Questions to ask????

In no priority order:

  • Target formation
  • Vertical vs horizontal (probably Hz)
  • Horizontal length planned
  • Drilling / Production unit size
  • Lateral orientation (e.g. NW to SE)
  • Working interest partners
  • Who operates (Apache or partners)
  • Size of surface location while drilling
  • Time needed for drilling and completion
  • If well to be frac'd, size and location of frac pond

Those are my early thoughts on this.

Good luck as to this meeting!

Thanks, Rock Man! I’ll report back what we find out!

My neighbors and I met at my house with Mr. Tom Walker, President of Walker Land and Minerals. Although the Apache Oil Co. representative could not make it, Mr. Walker was very forthcoming in answering all our questions. The three neighbors only have a total of 93 (surface) acres of land, and none of us want to host a drill site, so specifics of the surface location were not discussed. Even so, Walker said that he would continue to look for an existing drill site in the area that they could use to drill in horizontally, so he expected that Apache would still be interesting in our leases.

Walker told us that most of the land in this part of Brazos County is already under lease, so our "production unit" should be fairly small, as the unit needs to consist of contiguous parcels. (True? I don't know). He also said that Apache would indeed be the "operator" and would probably opt to drill for the Austin Chalk first. However, they would have the option in the lease to access Eagle Ford Shale or anything else at other depths. Under the surface limitations we offer, we assume it would be to our advantage for Apache to drill at whatever depth is most productive.

I think we all came away with the idea that the only thing we would probably get out of this would be the bonus money. Walker emphasized that possibility, and carefully explained that with just 12.5% of our mineral rights on small amounts of land, our production royalties would likely be very small under any circumstance. Whether that was just good salesmanship or an honest assessment, I couldn't say, but it sounded reasonable.

You can add a provision in the lease that your surface will not be used for a well pad, pipelines, roads or related activity. Given that you only own own 12.5% of the minerals, your surface use is very important for you. Without a specific clause prohibiting surface use or limiting the well to a corner or other spot and roads to the edges or to existing roads on your property, you will have no control over your surface. You will have a problem even if you do not lease as Apache will get the other 87.5% of minerals under lease and be able to use the surface at will. So maybe leasing will help. And be sure to state that any use of water is to be paid and cannot be taken for free.

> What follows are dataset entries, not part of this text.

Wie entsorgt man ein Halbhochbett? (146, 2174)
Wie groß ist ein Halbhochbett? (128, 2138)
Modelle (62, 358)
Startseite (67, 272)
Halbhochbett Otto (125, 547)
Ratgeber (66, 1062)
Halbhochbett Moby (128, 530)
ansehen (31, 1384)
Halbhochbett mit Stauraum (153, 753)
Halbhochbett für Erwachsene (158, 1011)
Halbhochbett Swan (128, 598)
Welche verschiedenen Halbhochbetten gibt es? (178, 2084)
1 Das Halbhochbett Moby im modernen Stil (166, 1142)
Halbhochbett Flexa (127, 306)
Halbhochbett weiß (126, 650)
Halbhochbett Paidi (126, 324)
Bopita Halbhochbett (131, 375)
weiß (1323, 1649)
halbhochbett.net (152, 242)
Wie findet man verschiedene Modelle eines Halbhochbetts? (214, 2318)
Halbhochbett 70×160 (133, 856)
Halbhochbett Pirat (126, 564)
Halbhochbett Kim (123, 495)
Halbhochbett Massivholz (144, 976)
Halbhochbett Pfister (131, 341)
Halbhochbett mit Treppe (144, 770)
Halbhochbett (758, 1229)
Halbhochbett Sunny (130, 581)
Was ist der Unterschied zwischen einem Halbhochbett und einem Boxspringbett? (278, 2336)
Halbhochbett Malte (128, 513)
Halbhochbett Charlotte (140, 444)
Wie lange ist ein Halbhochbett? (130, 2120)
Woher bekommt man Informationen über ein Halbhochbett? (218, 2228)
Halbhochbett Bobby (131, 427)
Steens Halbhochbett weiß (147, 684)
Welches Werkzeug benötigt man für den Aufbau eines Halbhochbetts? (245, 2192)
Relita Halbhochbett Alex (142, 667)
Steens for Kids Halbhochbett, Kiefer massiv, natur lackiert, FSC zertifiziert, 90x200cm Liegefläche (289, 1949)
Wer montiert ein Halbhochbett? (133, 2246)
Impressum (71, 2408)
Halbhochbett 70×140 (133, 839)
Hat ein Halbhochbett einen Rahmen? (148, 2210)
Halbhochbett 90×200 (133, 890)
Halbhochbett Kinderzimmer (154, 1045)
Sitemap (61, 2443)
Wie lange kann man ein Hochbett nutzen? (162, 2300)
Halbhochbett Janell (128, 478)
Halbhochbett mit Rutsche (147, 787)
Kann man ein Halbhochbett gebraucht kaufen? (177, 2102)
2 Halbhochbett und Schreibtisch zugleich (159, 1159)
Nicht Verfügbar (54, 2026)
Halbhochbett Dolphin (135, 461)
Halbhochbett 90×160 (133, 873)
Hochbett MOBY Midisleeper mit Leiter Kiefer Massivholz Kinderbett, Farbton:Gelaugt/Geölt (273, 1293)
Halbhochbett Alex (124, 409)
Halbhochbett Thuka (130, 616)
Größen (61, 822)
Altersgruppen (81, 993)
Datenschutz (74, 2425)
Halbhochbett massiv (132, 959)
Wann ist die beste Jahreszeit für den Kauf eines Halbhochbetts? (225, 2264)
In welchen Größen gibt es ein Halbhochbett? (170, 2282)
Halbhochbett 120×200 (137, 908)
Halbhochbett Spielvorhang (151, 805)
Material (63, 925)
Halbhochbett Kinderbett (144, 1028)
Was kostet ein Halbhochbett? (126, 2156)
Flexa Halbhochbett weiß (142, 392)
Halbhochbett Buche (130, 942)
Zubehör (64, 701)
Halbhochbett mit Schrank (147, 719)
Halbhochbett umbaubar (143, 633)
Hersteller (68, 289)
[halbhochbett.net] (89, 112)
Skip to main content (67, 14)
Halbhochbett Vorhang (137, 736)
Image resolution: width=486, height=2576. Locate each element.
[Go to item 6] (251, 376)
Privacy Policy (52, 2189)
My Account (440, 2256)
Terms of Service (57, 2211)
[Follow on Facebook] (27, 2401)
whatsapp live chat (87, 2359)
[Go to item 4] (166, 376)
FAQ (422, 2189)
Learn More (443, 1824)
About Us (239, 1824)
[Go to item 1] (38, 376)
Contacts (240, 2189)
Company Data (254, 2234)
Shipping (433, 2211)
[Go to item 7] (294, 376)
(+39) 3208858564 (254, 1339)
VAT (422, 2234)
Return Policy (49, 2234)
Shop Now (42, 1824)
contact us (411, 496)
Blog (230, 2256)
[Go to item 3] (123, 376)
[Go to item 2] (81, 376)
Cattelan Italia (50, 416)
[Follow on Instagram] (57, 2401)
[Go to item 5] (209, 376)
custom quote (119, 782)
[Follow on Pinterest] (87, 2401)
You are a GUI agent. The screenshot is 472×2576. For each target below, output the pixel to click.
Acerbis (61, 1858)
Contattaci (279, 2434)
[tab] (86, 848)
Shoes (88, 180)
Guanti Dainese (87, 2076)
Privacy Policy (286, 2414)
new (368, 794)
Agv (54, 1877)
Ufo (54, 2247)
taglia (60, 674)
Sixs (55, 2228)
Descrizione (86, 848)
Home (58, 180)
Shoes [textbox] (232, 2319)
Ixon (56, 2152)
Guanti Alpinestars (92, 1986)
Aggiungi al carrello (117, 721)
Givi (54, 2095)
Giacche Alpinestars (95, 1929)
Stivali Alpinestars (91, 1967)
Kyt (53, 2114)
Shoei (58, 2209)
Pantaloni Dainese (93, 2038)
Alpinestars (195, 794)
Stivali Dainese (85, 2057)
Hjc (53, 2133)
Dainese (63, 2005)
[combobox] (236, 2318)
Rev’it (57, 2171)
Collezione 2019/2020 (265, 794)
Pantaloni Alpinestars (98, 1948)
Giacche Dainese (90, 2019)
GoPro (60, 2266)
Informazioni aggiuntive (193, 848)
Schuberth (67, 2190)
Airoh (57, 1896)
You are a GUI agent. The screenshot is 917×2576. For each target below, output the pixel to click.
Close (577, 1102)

You must change the royalty clause to delete the phrase "market value at the well" if you do not want to be charged expenses. The Texas Supreme Court has held that the term "market value at the well" means by its very definition, the market value at the point of sale less all costs back to the well. This includes transportation, gathering, processing, marketing, etc. Ask for the royalty to be something like the market value at the point of sale to an unaffiliated entity. This would also jump over any below market sale by the operator to its affiliate and let you be paid the ultimate sale price. Then the cost free language will be effective. See Heritage case in 2015.

Thanks, TennisDaze!

I'm always interested in insights from those of you who have detailed knowledge in this area, because from personal experience in other areas, I never trust the tricky legal wording!

That said, I am looking at wording from one of the proposed leases which says:

"Royalties on covered minerals produced and saved from the leased premises and used off the leased premises or lands pooled therewith or sold (whether to an affiliated or non-affiliated purchaser), shall be paid by Lessee to Lessor as follows: (a) For oil and other liquid hydrocarbons, the royalty shall be 20% of the market value at the mouth of the well of such production."

That said, a later entry specifies:

"Lessor shall not have to bear any of the usual and customary costs of producing, gathering, treating. and storing oil or gas production."

Does that eliminate the concern you identified about establishing the value for royalty purposes? Of course the comment about sale to an affiliated purchaser needs to be dealt with.